**Problems to work on:**
A. Based on the Pallance Dladla page, say whether each statement agrees with it: (i) Dladla won the second season of Class Act; (ii) Shadow is a Netflix thriller series; (iii) Hard to Get gave Dladla his first leading role in a big-budget production. For each, answer yes or no and quote the deciding words of the Pallance Dladla page.
B. Summarize the Pallance Dladla page in two sentences.
C. List every real person other than Dladla who is named on the Pallance Dladla page.

-- BEGIN Page text --

- Born: Pallance Nkosinathi Dladla 22 August 1992 (age 34) Johannesburg, Gauteng, South Africa
- Education: Parktown Boys' High School
- Occupation: Actor
- Years active: 2006–present
- Relatives: Siphesihle Vazi(cousin)
- Website: Pallancedladla.com

= Pallance Dladla =

South African actor

Pallance Dladla (born 22 August 1992) is a South African actor. He has received multiple awards and nominations, including the SAFTA Award. Dladla first gained recognition as a runner-up on the second season of Class Act. He lost to eventual winners Abdul Khoza and Tumie Ngumla, whom he later would work with in the SABC1 drama series Tempy Pusha.

Dladla has had roles in various television shows, including the drama series 4Play: Sex Tips for Girls, Intersexions, Isibaya, Rhythm City, Is'Thunzi, and the aforementioned drama-comedy Tempy Pushas. His first leading role in a big-budget production came with the drama film Hard to Get (2014). In 2019, Dladla starred in the Netflix thriller series Shadow, as the title character Shadrach "Shadow" Khumalo.

-- END Page text --
-- BEGIN Source data --

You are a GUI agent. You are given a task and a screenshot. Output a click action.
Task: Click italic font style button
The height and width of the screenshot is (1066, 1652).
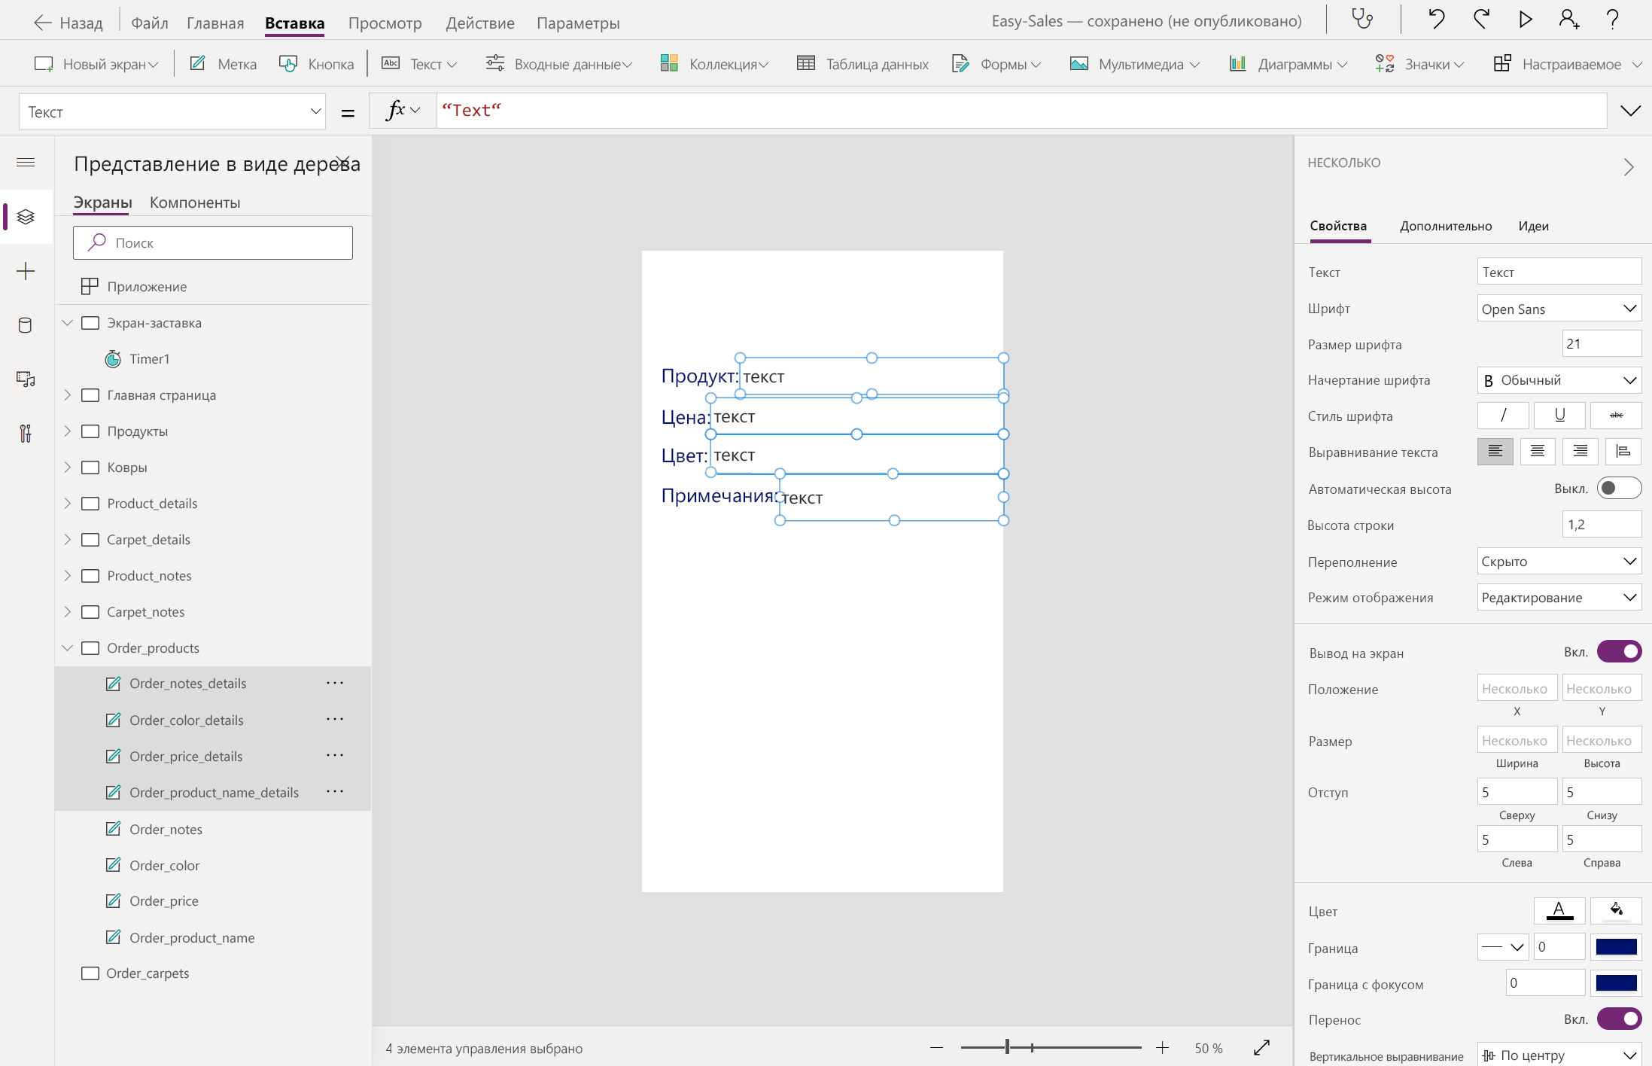point(1503,416)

-- END Source data --

**Expected outputs:**
A.
(i) No: "Dladla first gained recognition as a runner-up on the second season of Class Act."
(ii) Yes: "the Netflix thriller series Shadow"
(iii) Yes: "His first leading role in a big-budget production came with the drama film Hard to Get (2014)."

B. Pallance Dladla, born on 22 August 1992, is a South African actor who first gained recognition as a runner-up on the second season of Class Act and has received multiple awards and nominations, including the SAFTA Award. He has appeared in television shows such as Intersexions, Isibaya and Rhythm City, had his first big-budget leading role in the 2014 film Hard to Get, and in 2019 played the title character in the Netflix thriller series Shadow.

C.
Abdul Khoza
Tumie Ngumla
Siphesihle Vazi